In line 1, an allocation takes place. This allocs memory from the skbuff
slab cache.
But then, pressure thresholds are applied in 3. If it fails, we drop the
memory buffer even if the allocation succeeded.


Sure.


So this patchset, as I've stated already, cares about pressure
conditions only. It is enough to guarantee that no more memory will be
pinned that we specified, because we'll free the allocation in case
pressure is reached.

There is work in progress from guys at google (and I have my very own
PoCs as well), to include all slab allocations in kmem.usage_in_bytes.


ok.


So what I really mean here with "will integrate later", is that I think
that we'd be better off tracking the allocations themselves at the slab
level.

Can't tcp-limit-code borrows some amount of charges in batch from kmem_limit
and use it ?
Sorry, I don't know what exactly do you mean. Can you clarify?

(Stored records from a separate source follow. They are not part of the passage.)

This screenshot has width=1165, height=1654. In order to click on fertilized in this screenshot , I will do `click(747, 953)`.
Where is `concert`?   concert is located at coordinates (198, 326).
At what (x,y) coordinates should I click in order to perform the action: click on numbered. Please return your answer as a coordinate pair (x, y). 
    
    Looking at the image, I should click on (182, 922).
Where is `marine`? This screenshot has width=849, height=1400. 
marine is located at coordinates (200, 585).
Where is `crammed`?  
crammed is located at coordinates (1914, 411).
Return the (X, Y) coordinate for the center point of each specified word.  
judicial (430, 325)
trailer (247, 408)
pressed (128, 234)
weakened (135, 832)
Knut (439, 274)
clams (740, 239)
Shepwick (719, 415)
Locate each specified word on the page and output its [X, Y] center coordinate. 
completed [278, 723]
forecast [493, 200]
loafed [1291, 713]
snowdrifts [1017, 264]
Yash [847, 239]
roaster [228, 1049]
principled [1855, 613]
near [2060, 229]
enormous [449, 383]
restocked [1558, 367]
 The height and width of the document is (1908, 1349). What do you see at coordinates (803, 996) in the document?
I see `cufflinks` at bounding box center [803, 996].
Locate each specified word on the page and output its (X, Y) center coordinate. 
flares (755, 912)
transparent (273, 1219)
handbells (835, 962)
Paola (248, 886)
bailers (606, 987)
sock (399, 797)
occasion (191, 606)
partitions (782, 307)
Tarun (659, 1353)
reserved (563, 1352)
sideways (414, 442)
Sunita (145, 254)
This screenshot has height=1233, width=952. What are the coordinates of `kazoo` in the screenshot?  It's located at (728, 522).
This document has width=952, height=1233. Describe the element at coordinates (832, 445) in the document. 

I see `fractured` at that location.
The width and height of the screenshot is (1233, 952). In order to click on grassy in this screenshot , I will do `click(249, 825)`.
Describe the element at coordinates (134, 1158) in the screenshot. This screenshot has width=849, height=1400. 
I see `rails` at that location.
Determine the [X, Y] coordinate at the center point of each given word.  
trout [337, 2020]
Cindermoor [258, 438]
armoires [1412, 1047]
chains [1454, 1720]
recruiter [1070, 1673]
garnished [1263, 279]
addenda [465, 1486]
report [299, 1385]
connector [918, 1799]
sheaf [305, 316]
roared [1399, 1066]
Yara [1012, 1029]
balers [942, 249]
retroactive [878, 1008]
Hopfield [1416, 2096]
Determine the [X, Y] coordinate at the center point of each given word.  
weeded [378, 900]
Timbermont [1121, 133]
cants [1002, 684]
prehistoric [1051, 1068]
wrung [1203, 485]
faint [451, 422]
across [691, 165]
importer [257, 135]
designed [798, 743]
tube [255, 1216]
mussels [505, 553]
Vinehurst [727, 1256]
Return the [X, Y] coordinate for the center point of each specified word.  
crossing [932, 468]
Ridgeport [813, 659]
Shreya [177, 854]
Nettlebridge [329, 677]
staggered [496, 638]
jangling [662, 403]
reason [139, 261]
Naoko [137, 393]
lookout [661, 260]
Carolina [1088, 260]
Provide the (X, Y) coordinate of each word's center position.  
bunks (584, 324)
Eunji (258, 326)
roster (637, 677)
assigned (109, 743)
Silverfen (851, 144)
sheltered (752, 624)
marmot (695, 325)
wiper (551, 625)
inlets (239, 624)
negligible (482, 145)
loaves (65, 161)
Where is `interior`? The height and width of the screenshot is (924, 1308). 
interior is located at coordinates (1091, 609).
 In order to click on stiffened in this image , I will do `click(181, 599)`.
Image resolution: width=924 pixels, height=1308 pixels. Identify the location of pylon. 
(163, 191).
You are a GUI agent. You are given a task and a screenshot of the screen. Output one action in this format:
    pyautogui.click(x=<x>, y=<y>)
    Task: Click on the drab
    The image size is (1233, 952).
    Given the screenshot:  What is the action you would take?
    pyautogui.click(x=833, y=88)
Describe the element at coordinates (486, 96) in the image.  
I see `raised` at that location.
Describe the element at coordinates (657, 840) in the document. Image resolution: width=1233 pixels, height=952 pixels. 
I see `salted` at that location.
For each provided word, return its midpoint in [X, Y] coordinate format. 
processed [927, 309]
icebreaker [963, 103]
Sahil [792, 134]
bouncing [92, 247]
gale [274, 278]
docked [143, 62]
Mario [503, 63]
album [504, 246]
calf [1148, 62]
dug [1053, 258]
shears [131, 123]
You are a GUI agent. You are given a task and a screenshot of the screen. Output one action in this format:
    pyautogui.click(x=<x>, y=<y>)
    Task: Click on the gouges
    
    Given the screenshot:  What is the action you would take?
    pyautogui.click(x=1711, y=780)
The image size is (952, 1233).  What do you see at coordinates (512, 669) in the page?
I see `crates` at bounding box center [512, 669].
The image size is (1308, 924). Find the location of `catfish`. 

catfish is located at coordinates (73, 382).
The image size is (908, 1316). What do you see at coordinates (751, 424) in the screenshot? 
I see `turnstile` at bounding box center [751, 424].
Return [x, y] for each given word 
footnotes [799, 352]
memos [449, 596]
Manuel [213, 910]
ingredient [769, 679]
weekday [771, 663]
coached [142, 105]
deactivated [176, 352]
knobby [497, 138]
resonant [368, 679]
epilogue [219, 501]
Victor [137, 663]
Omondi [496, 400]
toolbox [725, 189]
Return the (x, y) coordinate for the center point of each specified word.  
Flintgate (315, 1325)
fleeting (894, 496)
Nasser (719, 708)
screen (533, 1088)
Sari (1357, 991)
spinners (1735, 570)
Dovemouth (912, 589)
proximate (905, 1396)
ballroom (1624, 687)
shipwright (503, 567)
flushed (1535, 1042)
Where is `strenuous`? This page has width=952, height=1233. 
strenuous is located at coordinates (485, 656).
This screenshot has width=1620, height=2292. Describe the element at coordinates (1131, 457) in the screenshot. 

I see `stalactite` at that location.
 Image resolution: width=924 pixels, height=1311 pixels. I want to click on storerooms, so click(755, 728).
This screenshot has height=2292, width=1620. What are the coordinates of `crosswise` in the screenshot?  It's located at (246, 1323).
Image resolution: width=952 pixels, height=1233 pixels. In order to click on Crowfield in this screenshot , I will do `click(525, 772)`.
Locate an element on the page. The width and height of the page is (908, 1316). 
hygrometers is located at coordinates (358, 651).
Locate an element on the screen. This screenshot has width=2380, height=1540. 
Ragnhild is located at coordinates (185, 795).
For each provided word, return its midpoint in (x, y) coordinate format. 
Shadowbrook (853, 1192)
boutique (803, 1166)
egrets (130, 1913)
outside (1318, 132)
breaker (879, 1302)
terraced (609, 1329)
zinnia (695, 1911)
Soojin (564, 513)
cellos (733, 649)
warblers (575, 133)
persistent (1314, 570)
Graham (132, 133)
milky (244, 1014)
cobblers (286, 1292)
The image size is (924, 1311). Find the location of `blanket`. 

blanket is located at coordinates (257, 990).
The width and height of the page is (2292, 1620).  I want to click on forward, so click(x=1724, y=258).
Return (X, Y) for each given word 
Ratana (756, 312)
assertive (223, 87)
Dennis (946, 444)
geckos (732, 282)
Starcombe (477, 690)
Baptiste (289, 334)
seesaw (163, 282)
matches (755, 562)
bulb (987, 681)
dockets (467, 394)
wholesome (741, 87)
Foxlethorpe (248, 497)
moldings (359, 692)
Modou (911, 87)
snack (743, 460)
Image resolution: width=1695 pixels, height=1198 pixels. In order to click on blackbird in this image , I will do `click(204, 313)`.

Now, tcp-usage is independent from kmem-usage.

My idea is

1. when you account tcp usage, charge kmem, too.

Absolutely.
Now, your work is
a) tcp use new xxxx bytes.
b) account it to tcp.uage and check tcp limit

To ingegrate kmem,
a) tcp use new xxxx bytes.
b) account it to tcp.usage and check tcp limit
c) account it to kmem.usage

? 2 counters may be slow ?

Well, the way I see it, 1 counter is slow already =)
I honestly think we need some optimizations here. But
that is a side issue.

To begin with: The new patchset that I intend to spin
today or Monday, depending on my progress, uses res_counters,
as you and Kirill requested.

So what makes res_counters slow IMHO, is two things:

1) interrupts are always disabled.
2) All is done under a lock.

Now, we are starting to have resources that are billed to multiple
counters. One simple way to work around it, is to have child counters
that has to be accounted for as well everytime a resource is counted.

Like this:

1) tcp has kmem as child. When we bill to tcp, we bill to kmem as well.
For protocols that do memory pressure, we then don't bill kmem from
the slab.
2) When kmem_independent_account is set to 0, kmem has mem as child.



- Don't you need a stat file to indicate "tcp memory pressure works!" ?
It can be obtained already ?

Not 100 % clear as well. We can query the amount of buffer used, and the
amount of buffer allowed. What else do we need?


IIUC, we can see the fact tcp.usage is near to tcp.limit but never can see it
got memory pressure and how many numbers of failure happens.
I'm sorry if I don't read codes correctly.

IIUC, With res_counters being used, we get at least failcnt for free, right?